### Task item
Search the listing below, and show each line that includes the word "agent".

### Extracted information
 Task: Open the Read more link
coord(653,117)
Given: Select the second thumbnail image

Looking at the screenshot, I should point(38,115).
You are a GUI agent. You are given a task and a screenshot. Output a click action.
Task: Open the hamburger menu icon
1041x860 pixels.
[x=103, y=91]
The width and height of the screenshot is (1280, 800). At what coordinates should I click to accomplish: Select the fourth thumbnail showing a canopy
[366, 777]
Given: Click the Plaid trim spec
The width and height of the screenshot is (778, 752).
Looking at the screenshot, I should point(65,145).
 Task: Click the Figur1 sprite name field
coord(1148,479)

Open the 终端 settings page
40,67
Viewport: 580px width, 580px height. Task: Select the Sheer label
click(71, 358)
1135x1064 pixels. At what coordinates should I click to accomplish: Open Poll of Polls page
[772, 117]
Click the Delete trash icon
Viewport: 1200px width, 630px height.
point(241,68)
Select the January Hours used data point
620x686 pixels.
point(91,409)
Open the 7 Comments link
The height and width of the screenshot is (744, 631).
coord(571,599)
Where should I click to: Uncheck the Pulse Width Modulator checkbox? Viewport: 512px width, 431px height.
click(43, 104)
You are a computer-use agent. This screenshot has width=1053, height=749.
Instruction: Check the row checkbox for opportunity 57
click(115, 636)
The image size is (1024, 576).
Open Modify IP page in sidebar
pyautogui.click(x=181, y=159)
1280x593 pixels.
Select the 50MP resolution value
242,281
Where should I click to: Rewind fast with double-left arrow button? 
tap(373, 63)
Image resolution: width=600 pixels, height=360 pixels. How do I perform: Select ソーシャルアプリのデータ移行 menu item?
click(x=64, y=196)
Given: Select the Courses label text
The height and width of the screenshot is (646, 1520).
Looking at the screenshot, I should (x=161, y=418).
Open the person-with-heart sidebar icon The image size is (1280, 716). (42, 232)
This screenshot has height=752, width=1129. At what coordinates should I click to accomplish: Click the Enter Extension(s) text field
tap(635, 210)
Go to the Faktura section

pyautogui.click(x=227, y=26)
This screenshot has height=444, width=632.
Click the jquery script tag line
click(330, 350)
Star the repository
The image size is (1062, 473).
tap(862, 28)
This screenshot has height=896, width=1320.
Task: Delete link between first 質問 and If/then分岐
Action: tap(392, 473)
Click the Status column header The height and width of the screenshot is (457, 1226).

### Exercise result
You are a GUI agent. You are given a task and a screenshot. Output a click action.
You are a computer-use agent. This screenshot has width=1053, height=749.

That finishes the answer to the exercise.